Investing.com - Gold prices held near the prior session's one-month high during European hours on Thursday, as the Federal Reserve signaled it could hike interest rates in December, while the uncertain U.S. election continued to cloud the market's outlook.
Gold for December delivery on the Comex division of the New York Mercantile Exchange was down $5.55, or 0.42%, to $1,302.65 a troy ounce by 4:00AM ET (08:00GMT), after rallying $20.20, or 1.57%, a day earlier.
The Fed kept interest rates unchanged on Wednesday in its last policy decision before the U.S. election, but signaled it could hike in December as the economy gathers momentum and inflation picks up.
Traders were pricing in around a 60% chance of a rate hike next month, according to Investing.com's Fed Rate Monitor Tool.
On Friday, the key U.S. nonfarm payrolls report will be released, and could reinforce or undermine those hike bets.

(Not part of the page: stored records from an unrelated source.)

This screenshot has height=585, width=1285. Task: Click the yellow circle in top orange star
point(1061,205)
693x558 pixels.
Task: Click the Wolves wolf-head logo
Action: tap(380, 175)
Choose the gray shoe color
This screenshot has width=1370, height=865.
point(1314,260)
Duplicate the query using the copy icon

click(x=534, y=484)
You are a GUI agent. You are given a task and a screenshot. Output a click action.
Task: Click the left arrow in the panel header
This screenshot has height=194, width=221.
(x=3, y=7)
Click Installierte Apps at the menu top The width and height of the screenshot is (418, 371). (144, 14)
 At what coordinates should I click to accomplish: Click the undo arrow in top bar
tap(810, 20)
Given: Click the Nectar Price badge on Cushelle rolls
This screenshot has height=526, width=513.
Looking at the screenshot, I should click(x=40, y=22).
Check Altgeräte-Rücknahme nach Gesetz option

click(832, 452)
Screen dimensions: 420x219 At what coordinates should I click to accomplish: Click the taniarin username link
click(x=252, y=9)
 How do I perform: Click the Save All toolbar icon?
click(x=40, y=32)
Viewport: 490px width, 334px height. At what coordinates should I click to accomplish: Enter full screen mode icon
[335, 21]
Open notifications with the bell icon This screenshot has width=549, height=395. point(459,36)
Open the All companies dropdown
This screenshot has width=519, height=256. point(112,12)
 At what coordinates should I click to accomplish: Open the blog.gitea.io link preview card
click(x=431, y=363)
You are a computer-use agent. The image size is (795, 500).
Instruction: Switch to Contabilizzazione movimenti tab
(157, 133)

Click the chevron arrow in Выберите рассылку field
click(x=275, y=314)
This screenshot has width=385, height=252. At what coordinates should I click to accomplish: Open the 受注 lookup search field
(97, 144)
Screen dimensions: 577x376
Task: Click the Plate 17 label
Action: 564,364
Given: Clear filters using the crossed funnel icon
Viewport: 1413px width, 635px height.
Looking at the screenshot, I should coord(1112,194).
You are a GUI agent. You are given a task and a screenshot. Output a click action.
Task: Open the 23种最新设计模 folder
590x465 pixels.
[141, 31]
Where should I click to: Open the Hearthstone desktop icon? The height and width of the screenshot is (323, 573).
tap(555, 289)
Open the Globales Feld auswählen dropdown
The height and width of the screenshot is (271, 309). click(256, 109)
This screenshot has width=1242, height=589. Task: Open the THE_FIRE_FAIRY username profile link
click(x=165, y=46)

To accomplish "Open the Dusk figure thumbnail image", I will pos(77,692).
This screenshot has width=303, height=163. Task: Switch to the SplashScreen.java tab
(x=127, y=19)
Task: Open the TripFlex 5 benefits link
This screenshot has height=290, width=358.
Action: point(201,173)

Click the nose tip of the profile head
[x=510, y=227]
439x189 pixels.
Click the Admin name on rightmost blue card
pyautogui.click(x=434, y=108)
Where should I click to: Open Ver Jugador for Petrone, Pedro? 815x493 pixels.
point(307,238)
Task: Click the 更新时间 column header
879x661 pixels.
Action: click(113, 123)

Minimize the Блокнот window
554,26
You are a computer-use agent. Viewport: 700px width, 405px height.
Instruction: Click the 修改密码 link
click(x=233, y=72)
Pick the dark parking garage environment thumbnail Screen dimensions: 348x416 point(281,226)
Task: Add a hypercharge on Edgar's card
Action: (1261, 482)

The U.S. dollar index, which measures the greenback’s strength against a trade-weighted basket of six major currencies, was down 0.3% at 97.12 early Thursday, after falling to 97.08 earlier, the weakest level since October 11.
Prices of the yellow metal touched $1,309.30 on Wednesday, the most since October 4, as investors were rattled by signs the U.S. presidential election race was tightening less than a week before the November 8 vote.
Enthusiasm for Hillary Clinton has ebbed since the renewal of the FBI’s email investigation late last week.
Also on the Comex, silver futures for December delivery shed 20.1 cents, or 1.08%, to $18.49 a troy ounce during morning hours in London, while copper futures dipped 0.8 cents, or 0.34%, to $2.224 a pound.